### Problem to solve
All entries below are to be duplicated verbatim.

### Supplied data
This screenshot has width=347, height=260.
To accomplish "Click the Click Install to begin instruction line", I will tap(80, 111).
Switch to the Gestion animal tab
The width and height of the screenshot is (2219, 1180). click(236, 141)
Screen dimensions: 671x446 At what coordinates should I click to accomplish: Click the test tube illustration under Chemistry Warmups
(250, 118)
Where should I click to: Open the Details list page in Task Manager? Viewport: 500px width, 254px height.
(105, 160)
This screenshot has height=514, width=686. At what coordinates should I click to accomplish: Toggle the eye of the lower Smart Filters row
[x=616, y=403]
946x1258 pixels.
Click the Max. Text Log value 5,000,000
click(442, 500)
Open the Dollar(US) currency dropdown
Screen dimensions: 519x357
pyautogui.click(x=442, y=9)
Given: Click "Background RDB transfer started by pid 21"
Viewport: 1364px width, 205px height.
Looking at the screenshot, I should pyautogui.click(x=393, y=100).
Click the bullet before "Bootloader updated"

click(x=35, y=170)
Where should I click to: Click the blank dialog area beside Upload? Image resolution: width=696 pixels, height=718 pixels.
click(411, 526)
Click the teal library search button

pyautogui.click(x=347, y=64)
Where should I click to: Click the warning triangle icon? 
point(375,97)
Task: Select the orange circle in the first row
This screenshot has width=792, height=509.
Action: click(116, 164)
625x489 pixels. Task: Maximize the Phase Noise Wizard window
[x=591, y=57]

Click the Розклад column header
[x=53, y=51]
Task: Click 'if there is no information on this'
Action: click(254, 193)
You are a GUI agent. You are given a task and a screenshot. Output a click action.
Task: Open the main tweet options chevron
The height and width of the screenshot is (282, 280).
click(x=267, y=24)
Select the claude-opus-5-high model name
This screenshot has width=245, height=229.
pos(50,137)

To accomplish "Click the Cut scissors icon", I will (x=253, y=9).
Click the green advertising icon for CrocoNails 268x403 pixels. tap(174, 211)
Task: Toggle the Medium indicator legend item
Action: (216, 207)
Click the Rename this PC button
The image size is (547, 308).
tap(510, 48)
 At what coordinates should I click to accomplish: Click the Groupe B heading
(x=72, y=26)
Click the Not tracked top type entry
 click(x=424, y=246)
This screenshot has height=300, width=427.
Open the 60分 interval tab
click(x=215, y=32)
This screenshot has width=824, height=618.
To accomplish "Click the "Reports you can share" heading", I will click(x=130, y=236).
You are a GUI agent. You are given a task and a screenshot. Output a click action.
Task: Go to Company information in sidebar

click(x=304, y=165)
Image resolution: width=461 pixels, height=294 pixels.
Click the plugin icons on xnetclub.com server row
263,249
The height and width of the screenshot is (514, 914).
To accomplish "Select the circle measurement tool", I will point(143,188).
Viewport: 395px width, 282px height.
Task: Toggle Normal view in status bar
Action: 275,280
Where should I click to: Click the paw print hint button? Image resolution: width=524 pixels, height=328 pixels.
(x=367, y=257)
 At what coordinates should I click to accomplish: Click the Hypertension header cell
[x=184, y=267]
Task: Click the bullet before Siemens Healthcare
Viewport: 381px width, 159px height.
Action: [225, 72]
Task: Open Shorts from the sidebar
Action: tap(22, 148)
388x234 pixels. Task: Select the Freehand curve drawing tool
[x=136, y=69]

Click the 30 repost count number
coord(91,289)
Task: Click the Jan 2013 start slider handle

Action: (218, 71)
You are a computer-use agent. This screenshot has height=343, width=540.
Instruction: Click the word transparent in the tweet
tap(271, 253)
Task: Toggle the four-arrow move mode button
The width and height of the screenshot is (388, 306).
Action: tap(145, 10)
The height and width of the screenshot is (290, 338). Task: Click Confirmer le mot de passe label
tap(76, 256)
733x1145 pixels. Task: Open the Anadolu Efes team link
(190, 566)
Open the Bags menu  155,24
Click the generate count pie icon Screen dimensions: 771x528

### Response to this exercise
This screenshot has width=347, height=260.
To accomplish "Click the Click Install to begin instruction line", I will tap(80, 111).
Switch to the Gestion animal tab
The width and height of the screenshot is (2219, 1180). click(236, 141)
Screen dimensions: 671x446 At what coordinates should I click to accomplish: Click the test tube illustration under Chemistry Warmups
(250, 118)
Where should I click to: Open the Details list page in Task Manager? Viewport: 500px width, 254px height.
(105, 160)
This screenshot has height=514, width=686. At what coordinates should I click to accomplish: Toggle the eye of the lower Smart Filters row
[x=616, y=403]
946x1258 pixels.
Click the Max. Text Log value 5,000,000
click(442, 500)
Open the Dollar(US) currency dropdown
Screen dimensions: 519x357
pyautogui.click(x=442, y=9)
Given: Click "Background RDB transfer started by pid 21"
Viewport: 1364px width, 205px height.
Looking at the screenshot, I should pyautogui.click(x=393, y=100).
Click the bullet before "Bootloader updated"

click(x=35, y=170)
Where should I click to: Click the blank dialog area beside Upload? Image resolution: width=696 pixels, height=718 pixels.
click(411, 526)
Click the teal library search button

pyautogui.click(x=347, y=64)
Where should I click to: Click the warning triangle icon? 
point(375,97)
Task: Select the orange circle in the first row
This screenshot has width=792, height=509.
Action: click(116, 164)
625x489 pixels. Task: Maximize the Phase Noise Wizard window
[x=591, y=57]

Click the Розклад column header
[x=53, y=51]
Task: Click 'if there is no information on this'
Action: click(254, 193)
You are a GUI agent. You are given a task and a screenshot. Output a click action.
Task: Open the main tweet options chevron
The height and width of the screenshot is (282, 280).
click(x=267, y=24)
Select the claude-opus-5-high model name
This screenshot has width=245, height=229.
pos(50,137)

To accomplish "Click the Cut scissors icon", I will (x=253, y=9).
Click the green advertising icon for CrocoNails 268x403 pixels. tap(174, 211)
Task: Toggle the Medium indicator legend item
Action: (216, 207)
Click the Rename this PC button
The image size is (547, 308).
tap(510, 48)
 At what coordinates should I click to accomplish: Click the Groupe B heading
(x=72, y=26)
Click the Not tracked top type entry
 click(x=424, y=246)
This screenshot has height=300, width=427.
Open the 60分 interval tab
click(x=215, y=32)
This screenshot has width=824, height=618.
To accomplish "Click the "Reports you can share" heading", I will click(x=130, y=236).
You are a GUI agent. You are given a task and a screenshot. Output a click action.
Task: Go to Company information in sidebar

click(x=304, y=165)
Image resolution: width=461 pixels, height=294 pixels.
Click the plugin icons on xnetclub.com server row
263,249
The height and width of the screenshot is (514, 914).
To accomplish "Select the circle measurement tool", I will point(143,188).
Viewport: 395px width, 282px height.
Task: Toggle Normal view in status bar
Action: 275,280
Where should I click to: Click the paw print hint button? Image resolution: width=524 pixels, height=328 pixels.
(x=367, y=257)
 At what coordinates should I click to accomplish: Click the Hypertension header cell
[x=184, y=267]
Task: Click the bullet before Siemens Healthcare
Viewport: 381px width, 159px height.
Action: [225, 72]
Task: Open Shorts from the sidebar
Action: tap(22, 148)
388x234 pixels. Task: Select the Freehand curve drawing tool
[x=136, y=69]

Click the 30 repost count number
coord(91,289)
Task: Click the Jan 2013 start slider handle

Action: (218, 71)
You are a computer-use agent. This screenshot has height=343, width=540.
Instruction: Click the word transparent in the tweet
tap(271, 253)
Task: Toggle the four-arrow move mode button
The width and height of the screenshot is (388, 306).
Action: tap(145, 10)
The height and width of the screenshot is (290, 338). Task: Click Confirmer le mot de passe label
tap(76, 256)
733x1145 pixels. Task: Open the Anadolu Efes team link
(190, 566)
Open the Bags menu  155,24
Click the generate count pie icon Screen dimensions: 771x528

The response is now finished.